# Divorce and Bankruptcy, which first?



## JohnSebastian (Dec 24, 2013)

Hi, new here, no my name is not John, aka. 

We might be getting divorced, I'll probably post my story separately when there is more time. If we do divorce, we can't keep the house and the credit cards become a problem too. We'll have to rent two places. I'm actually thinking it might have to be Chapter 7. We have 3 kids 15-17 1/2, we'll live near each other and they can have bedrooms in both places. What's the best way to handle divorce and bk if it happens? 

I was thinking maybe stop paying the mortgage, save money, rent two places, divy up stuff, file BK, then file divorce. Is this a proper plan? Thanks for your help.


----------



## Daisy2714 (Sep 22, 2013)

Hello John.

There isn't much to go on regarding the info you have given. Let me start by saying how sorry I am that you find yourself in this place both emotionally and financially. 

Having said that, I have to ask for more info before I can try to help but I will do the best I can. 

I would ask you how familiar are you with BK? For instance, do you know absolutely for certain that you qualify for a Chapt 7? If not, you may get forced into a chapt 13. That makes a huge difference in the advice I would give to you. 

Also, how willing is your wife going to be as a part of your plan? Is she on board with filing BK? If she isn't, that is also something you will have to reckon with. 

If you could give us more details it would help us to help you. Filing BK is not a little thing. There is a lot to it regardless of which chapt you file for. Throw a divorce into the mix and it gets really complicated. 

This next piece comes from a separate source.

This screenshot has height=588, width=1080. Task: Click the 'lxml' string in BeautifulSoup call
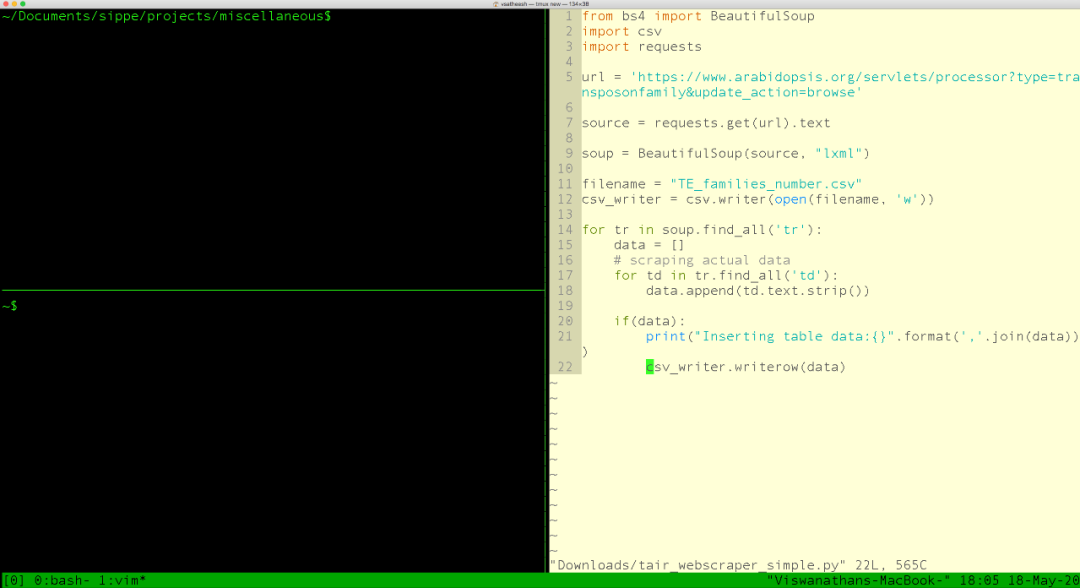pyautogui.click(x=838, y=153)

Take a breath. Enjoy your family and the holiday season as much as you are able. Then come back and help us help you.

Best regards,
Daisy


----------



## honcho (Oct 5, 2013)

You would most likely be better off doing the bankruptcy first then getting divorced. Especially if you know you are going to have to file for bankruptcy it would be far too easy to divorce, have one spouse accept all the debt in the divorce then file for bankruptcy to erase the debt. 

The bankruptcy court would look at that and not accept the bankruptcy or I have seen where they will chase the now ex-spouse for the liabilities. Divorce court and bankruptcy court are very different and follow different rules and regs and neither really cares what the other orders. Its just part of the ridiculous system we have in place. 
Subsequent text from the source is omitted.